Questions on the material -
1) According to the passage on Amazon and Whole Foods, what share of book sales are Indie publishers approaching?
2) Reproduce the part of the Amazon and Whole Foods passage that begins with the words "The same concepts" and stops after "can sustainably grow.".

(Beginning of Passage provided)

News & Events
New Opportunities Across the Value Chain in an Amazon/Whole Foods Evolving Food System
There’s been much speculation that Amazon’s purchase of Whole Foods and the evolution of the online grocery space will drive major transformation in the food retail industry. So, what could that mean for the agriculture value chain supplying food retail? And how can agriculture help food brands differentiate to tap new market opportunities? Lessons from Amazon’s impact on book retail may give some insights – especially for those ready to embrace our modern food system.
Amazon completely disrupted and transformed the book retail industry. More books are sold today than ever before, but the selection and the sources are more diverse.
The 2016 Author Earnings Report shows in the last two years, the market share between Independent “Indie” publishers and the Big 5 publishers has completely inverted, with the Big 5 accounting for less than a quarter of sales today while the Indie publishers approach 45 percent. Online retail opened new opportunities to reach consumers without passing through the gateway of the big publishers.
The same concepts apply for food. Consumers increasingly demand more emphasis on health and wellness, sustainability and transparency in our food system. This creates opportunity for more nutrient-dense crops and production systems with less use of pesticides and other inputs – opportunity that has not been met by the Big 5 agriculture input companies (currently shrinking to the Big 3) focusing on a handful of crops and traits.
This market gap combined with reduced gateway barriers could open doors to online shelves. A community of independent innovators across the food/ag value chain, some that we don’t even know of yet or that are just emerging, can respond and deliver the products consumers prefer. By leveraging advances in agriculture, companies can develop the crops consumers favor with attributes farmers can sustainably grow.

(End of Passage provided)
(Beginning of Recorded data)

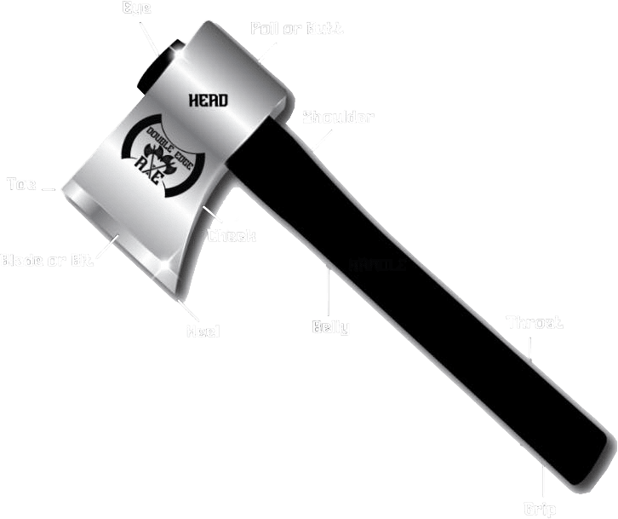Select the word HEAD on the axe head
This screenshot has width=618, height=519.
[x=208, y=100]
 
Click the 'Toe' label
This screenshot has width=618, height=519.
[x=21, y=183]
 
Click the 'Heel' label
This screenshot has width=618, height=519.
[x=203, y=331]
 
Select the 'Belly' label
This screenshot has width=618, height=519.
[x=330, y=326]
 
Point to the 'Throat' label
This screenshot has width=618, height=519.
[x=535, y=323]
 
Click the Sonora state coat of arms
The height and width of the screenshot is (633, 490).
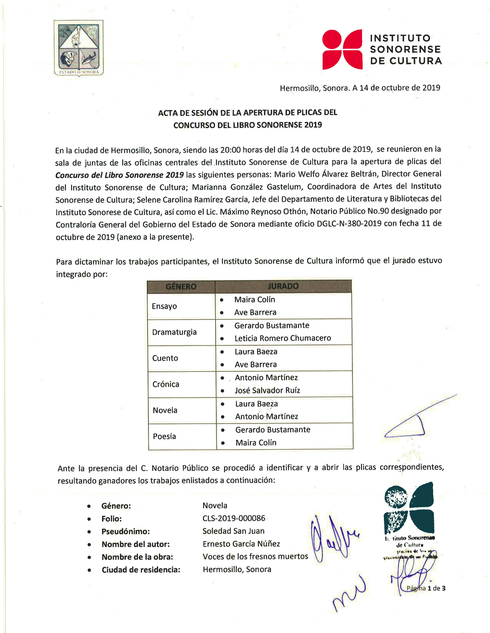pos(78,48)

(End of Recorded data)

Answers to each task -
1) Indie publishers are approaching 45 percent of sales.

2)
The same concepts apply for food. Consumers increasingly demand more emphasis on health and wellness, sustainability and transparency in our food system. This creates opportunity for more nutrient-dense crops and production systems with less use of pesticides and other inputs – opportunity that has not been met by the Big 5 agriculture input companies (currently shrinking to the Big 3) focusing on a handful of crops and traits.
This market gap combined with reduced gateway barriers could open doors to online shelves. A community of independent innovators across the food/ag value chain, some that we don’t even know of yet or that are just emerging, can respond and deliver the products consumers prefer. By leveraging advances in agriculture, companies can develop the crops consumers favor with attributes farmers can sustainably grow.